Task requirements:
1 - In the KillChainGraph post, who are the three researchers whose paper the post summarizes?
2 - Continue the post on KillChainGraph from its last sentence.

Proactive Cyber Defense with KillChainGraph

Sunday, August 31, 2025

In this post, we’ll explore a machine learning framework designed to combine the attack flow from the Lockheed Cyber Kill Chain with the MITRE ATT&CK dataset, enabling better contextualization, prediction, and defense against adversarial behavior.

This post is a summarization of research conducted by Chitraksh Singh, Monisha Dhanraj, and Ken Huang in their paper “KillChainGraph: ML Framework for Predicting and Mapping ATT&CK Techniques”.

You can read their full paper on ArXiv here: https://arxiv.org/abs/2508.18230v1

Introduction
What is MITRE ATT&CK?
What is the Cyber Kill Chain?
Why KillChainGraph?
Methodology
- Dataset
- LightGBM (LGBM)
- Transformer
- BERT
- Graph Neural Network (GNN)
- Ensemble Strategy
- Semantic Mapping and Graph Construction
Results
Conclusion

Introduction

Conventional security tooling such as firewalls, rule-based intrusion detection systems, and signature-based analysis has long been the standard for security teams across the industry. It’s always been a cat-and-mouse game - as adversaries become more advanced, security professionals look for new ways to defend.

In addition to known threat actors and APT groups, advances in GenAI have led to a rise in sophisticated exploitation from unsophisticated actors. Just recently, Anthropic has documented the use of Claude to enhance cybercriminal operations and enable what they call “vibe hacking”, which is exactly what you think it is.

Data pulled from a collection:
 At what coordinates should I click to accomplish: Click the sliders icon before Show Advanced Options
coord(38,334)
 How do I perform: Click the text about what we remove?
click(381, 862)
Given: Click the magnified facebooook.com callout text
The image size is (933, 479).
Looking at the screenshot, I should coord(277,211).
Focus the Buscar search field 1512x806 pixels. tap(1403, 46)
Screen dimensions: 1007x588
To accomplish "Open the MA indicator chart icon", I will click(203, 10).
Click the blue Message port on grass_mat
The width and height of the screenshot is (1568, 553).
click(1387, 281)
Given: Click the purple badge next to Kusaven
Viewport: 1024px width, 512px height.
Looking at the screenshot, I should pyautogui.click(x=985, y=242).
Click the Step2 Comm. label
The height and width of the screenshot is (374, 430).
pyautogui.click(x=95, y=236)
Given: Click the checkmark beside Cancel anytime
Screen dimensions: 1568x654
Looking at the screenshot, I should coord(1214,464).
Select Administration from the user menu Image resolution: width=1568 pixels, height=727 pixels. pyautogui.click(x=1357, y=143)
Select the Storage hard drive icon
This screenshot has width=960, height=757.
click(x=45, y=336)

Task-by-task answers:
1 - Chitraksh Singh, Monisha Dhanraj, and Ken Huang.

2 -
Defenders have been stuck playing catch up - most of the existing tooling they use operates reactively and are often ineffective against threats like zero day vulnerabilities and polymorphic malware. As adversaries become more advanced and the barrier to entry for sophisticated exploitation lowers, security professionals must adopt new techniques to stay ahead of the evolving threat landscape.

Recent works have shown success in using machine learning for intrusion detection and anomaly classification, allowing defenders to be proactive instead of reactive. This paper expands on that area of work by leveraging machine learning to combine the attacker lifecycle described by the Cyber Kill Chain (CKC) with adversarial techniques from MITRE ATT&CK. By mapping known ATT&CK techniques to phases of the CKC, we have all the information we need to contextualize, predict, and defend against an increasingly wide set of adversarial behavior.

In this paper, the researchers present a multi-model machine learning framework dubbed KillChainGraph that emulates adversarial behavior across the seven phases of the CKC using the ATT&CK Enterprise dataset. This machine learning approach offers a scalable solution for extracting behavioral insights from large volumes of cyber threat intelligence data, allowing defenders to proactively identify full-cycle attack paths and preemptively strengthen security controls.

What is MITRE ATT&CK?

ATT&CK is a globally accessible knowledge base maintained by the MITRE Corporation that houses detailed adversarial behavior. It catalogues known TTPs (Tools, Tactics, and Procedures) employed by threat actors based on real-world observations and is constantly updated as new TTPs are discovered. Security teams across the globe use this knowledge to understand, test, and defend against cyberattacks.

The ATT&CK Enterprise dataset is a full knowledge base of all the information MITRE maintains about adversary behavior in enterprise IT environments like Windows, Linux, MacOS, cloud, SaaS, containers, etc. - all in JSON format. This dataset contains:

Tactics (High-level adversarial objectives i.e. initial access, persistence, privilege escalation)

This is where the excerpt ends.